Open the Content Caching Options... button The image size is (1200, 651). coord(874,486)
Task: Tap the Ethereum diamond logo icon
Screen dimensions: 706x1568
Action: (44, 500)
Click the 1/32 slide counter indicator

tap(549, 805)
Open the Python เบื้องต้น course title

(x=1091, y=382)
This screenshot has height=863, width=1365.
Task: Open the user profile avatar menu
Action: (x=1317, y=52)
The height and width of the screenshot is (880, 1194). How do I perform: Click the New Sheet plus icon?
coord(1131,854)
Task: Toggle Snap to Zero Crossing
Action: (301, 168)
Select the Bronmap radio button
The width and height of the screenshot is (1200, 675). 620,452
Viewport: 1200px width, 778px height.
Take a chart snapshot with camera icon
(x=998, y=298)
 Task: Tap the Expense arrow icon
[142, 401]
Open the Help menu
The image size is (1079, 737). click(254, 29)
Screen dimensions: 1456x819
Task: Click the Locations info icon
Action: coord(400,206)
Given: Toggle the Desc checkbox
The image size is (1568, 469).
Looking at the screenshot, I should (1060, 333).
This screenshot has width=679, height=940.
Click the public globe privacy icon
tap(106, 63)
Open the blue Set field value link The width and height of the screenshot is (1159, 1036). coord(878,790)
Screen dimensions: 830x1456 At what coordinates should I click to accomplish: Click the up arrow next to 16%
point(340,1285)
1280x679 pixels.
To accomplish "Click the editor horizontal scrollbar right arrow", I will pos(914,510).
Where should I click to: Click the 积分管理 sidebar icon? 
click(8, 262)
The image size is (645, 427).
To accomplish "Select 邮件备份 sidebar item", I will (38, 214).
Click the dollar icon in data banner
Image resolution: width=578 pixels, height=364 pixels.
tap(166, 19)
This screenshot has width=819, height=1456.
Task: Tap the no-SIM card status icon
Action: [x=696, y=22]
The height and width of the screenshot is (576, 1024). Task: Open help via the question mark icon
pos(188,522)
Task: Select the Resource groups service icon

WHAT YOU HAVE TO DO: Only the lines from the line with "Given: Toggle the Desc checkbox" to the final line of the entries are to be returned, each exactly as written, both ends included.

EXPECTED ANSWER:
Given: Toggle the Desc checkbox
The image size is (1568, 469).
Looking at the screenshot, I should (1060, 333).
This screenshot has width=679, height=940.
Click the public globe privacy icon
tap(106, 63)
Open the blue Set field value link The width and height of the screenshot is (1159, 1036). coord(878,790)
Screen dimensions: 830x1456 At what coordinates should I click to accomplish: Click the up arrow next to 16%
point(340,1285)
1280x679 pixels.
To accomplish "Click the editor horizontal scrollbar right arrow", I will pos(914,510).
Where should I click to: Click the 积分管理 sidebar icon? 
click(8, 262)
The image size is (645, 427).
To accomplish "Select 邮件备份 sidebar item", I will (38, 214).
Click the dollar icon in data banner
Image resolution: width=578 pixels, height=364 pixels.
tap(166, 19)
This screenshot has width=819, height=1456.
Task: Tap the no-SIM card status icon
Action: [x=696, y=22]
The height and width of the screenshot is (576, 1024). Task: Open help via the question mark icon
pos(188,522)
Task: Select the Resource groups service icon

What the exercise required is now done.